Rebates to home owners for geothermal seems like a better place to spend our tax money that wind and solar "farms" where the power must be transported and partly wasted on a grid. Same is true for electric cars. Why give someone buying an electric car a $14,000 rebate when an efficient home heating system gets a pittance, if anything. 

Our own home is 100% heated by a heat pump system. But it is air based so only reduces energy usage by about 50%. A ground based (geothermal) system would be twice as good as our air based system (would on average reduce heating energy usage to about 25%)

Geothermal Heat pumps do still consume electricity. Eventually, I suppose we also need to decentralize power production. For example, solar roofs on or homes. Or at least district systems. Why build a windfarm on, say Wolfe or Amherst Island, then feed the power produced into a grid, instead of using that power locally and avoiding transmission losses?


----------



## Eder (Feb 16, 2011)

Heat pumps are lol when its cold out...best if its 40 Fahrenheit or above.If your home has natural gas, your supplemental heat probably comes from a gas furnace that jumps in to help out when your heat pump is struggling.
In Canada you can shell out for a furnace & a heat pump, or just a high efficiency nat gas furnace which really is the nuts..(unless you are eastern creeps & bums...then just freeze in the dark please! haha)


----------



## agent99 (Sep 11, 2013)

Eder said:


> Heat pumps are lol when its cold out...best if its 40 Fahrenheit or above.If your home has natural gas, your supplemental heat probably comes from a gas furnace that jumps in to help out when your heat pump is struggling.
> In Canada you can shell out for a furnace & a heat pump, or just a high efficiency nat gas furnace which really is the nuts..(unless you are eatern creeps & bums...then just freeze in the dark please! haha)

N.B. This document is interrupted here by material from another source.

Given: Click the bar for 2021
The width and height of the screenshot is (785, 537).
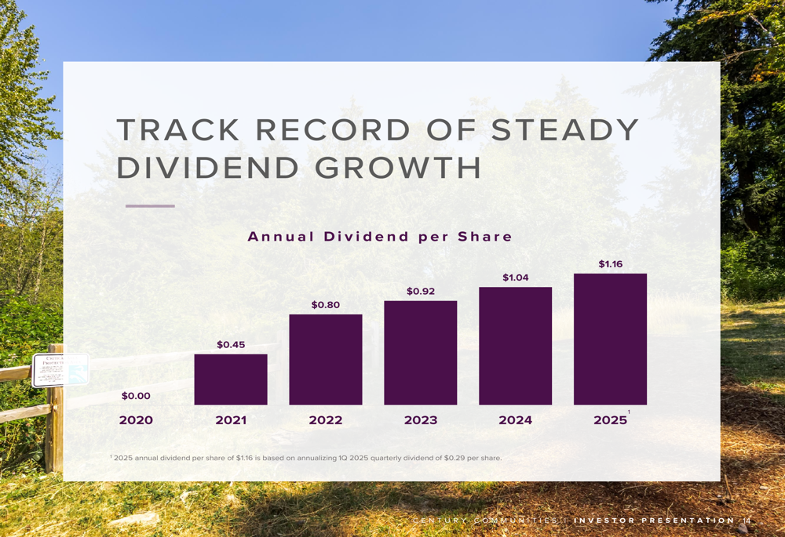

Not all heat pumps are created equally. Your information is not current. There are several new high efficiency system on market.

We have NO supplemental heat. Our heat pump provides 100% of our home heating at -23C. This was design figure and proven in practice. At this point COP is down to about 1.3 but averages 2.0 during the heating season. Read up on Mitsubishi Zuba as well as some of their wall hung units.


----------



## zylon (Oct 27, 2010)

*geothermal - varies with location*

I gave up the geothermal idea years ago, when I was told it wouldn't be efficient in my area. No doubt, there have been improvements over the years. Still, it seems that due diligence as to geographic suitability is required.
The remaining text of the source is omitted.